Mutunga, nominated by a recrafted, independent Judicial Service Commission, underwent a rigorous public vetting overseen by a parliamentary committee and aired nationwide on TV and radio. It is unprecedented in a country always informed of key appointments by a presidential announcement relayed via national broadcaster. And if the drama of a public vetting process captured the nation’s attention, the intimate nature of the questioning laid bare the country’s ideological and ethical divisions.
Mutunga wears a stud in his ear, is known to shun the rigid formalities of suits and ties, and much like a US university student, will often be seen carrying his laptop in a back-pack. His style, coupled with his open advocacy for gay and lesbian rights, frightened the religious lobby and raised questions about whether he himself was gay and, therefore, what direction he was likely to take the judicial reform process.
Having placated the general public – “I am not gay,” he categorically stated before the vetting panel – and with his appointment fast-tracked through parliament and the executive, Mutunga has quickly rolled up his sleeves to begin changing the Kenyan judiciary.
Public expectations are huge that Mutunga will restore independence to the judiciary, a painfully hilarious myth for at least two generations of Kenyans for whom the institution is best known for its entrenched conservatism, its surreal displays of incompetence and corruption. Case files disappear before they arrive in court; legal disputes are resolved by an exchange of money in the corridors even as a backlog of hundreds of thousands of cases pile up, many stretching back decades.
For each of independent Kenya’s three presidents, the judiciary was the most effective tool of executive impunity. President Kibaki’s controversial December 2007 swearing-in by former chief justice Evans Gicheru under cover of darkness, and so hastily put together that the organisers forgot to play the national anthem, epitomised how compromised the judiciary had become.
The challenge for Mutunga, a legal scholar and activist detained by the Daniel arap Moi regime in the 1980s, lies both inside the judiciary and outside among the forces determined to keep the nation’s skeletons inside the closet. He has promised to eradicate corruption in the judiciary, but this will be easier said than done. “The forces ranged against him are considerable,” observed a senior lawyer. “If this was the corporate world, he would use a big broom to sweep out the old lot. But what you have are judges unused to any form of scrutiny and accustomed to an established peck- ing order. They will resist him.”

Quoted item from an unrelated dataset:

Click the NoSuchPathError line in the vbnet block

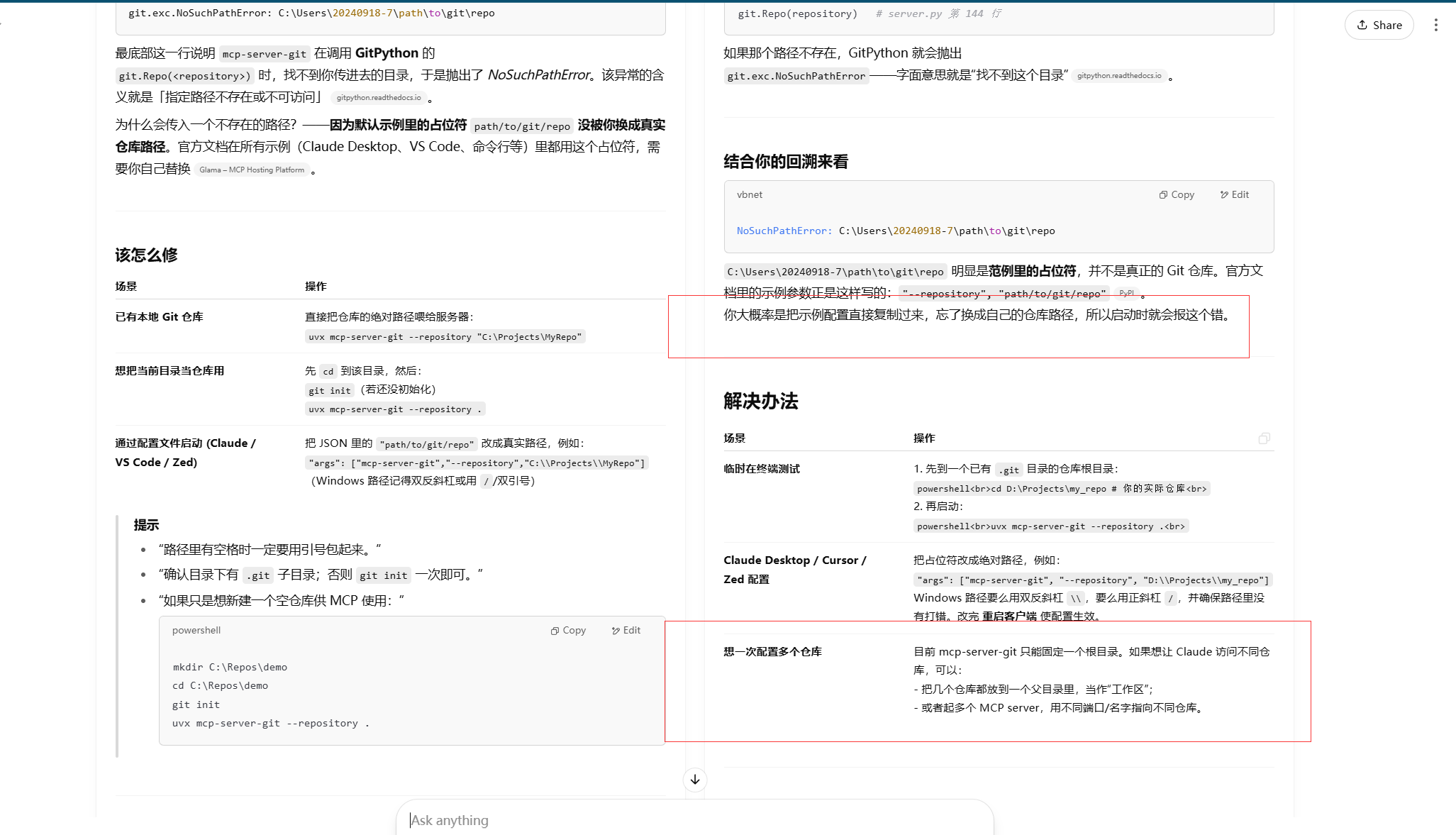(x=895, y=231)
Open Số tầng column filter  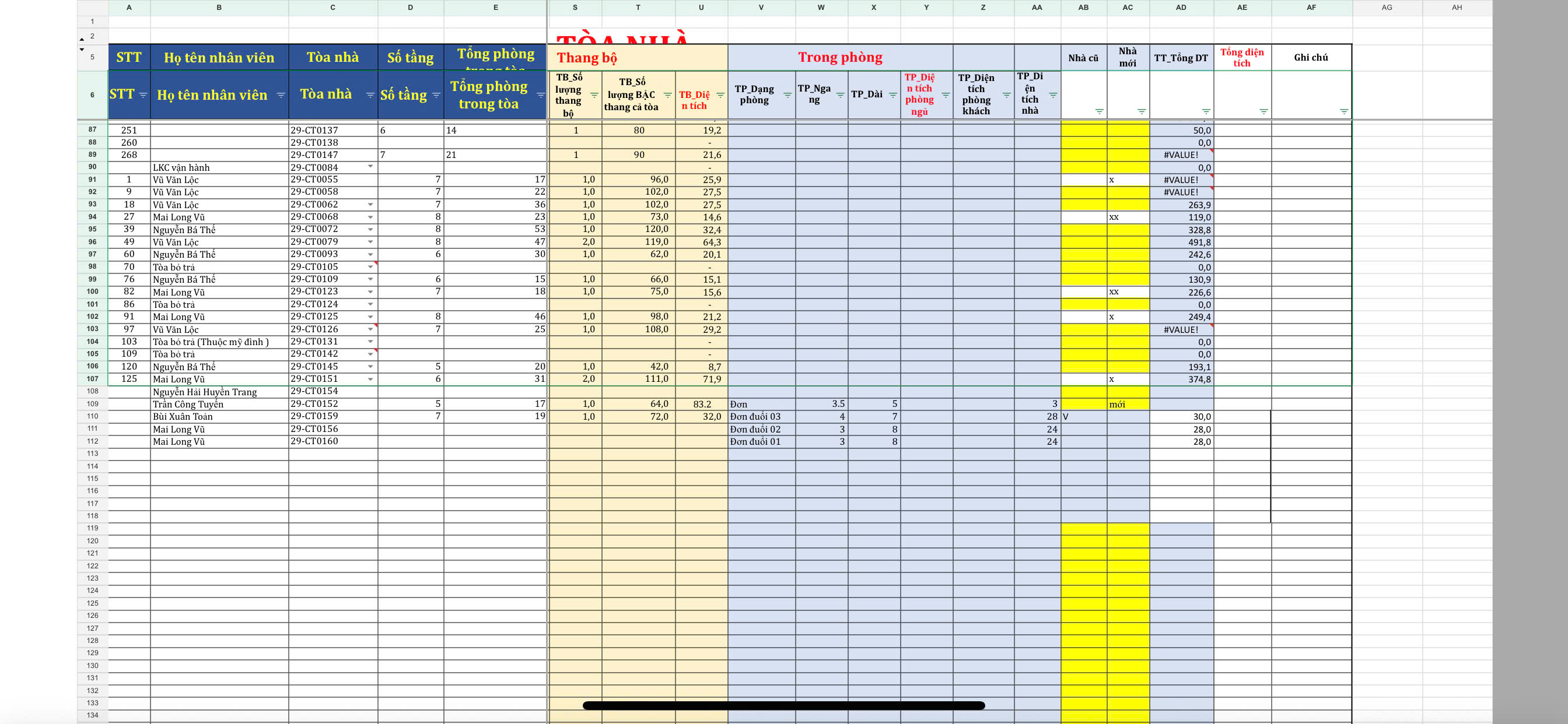(x=436, y=95)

While there is a constitutionally mandated vetting process under way for judges – meaning in effect that they will all have to re-apply for their jobs – some observers predict two scenarios. The first is that many senior judges will simply opt to retire, intolerant of scrutiny by the Judicial Service Commission that consists of officers they consider their juniors. The other is that the vetting process itself may be frustrated by the usual suspects and allow many of the old lot to retain their positions.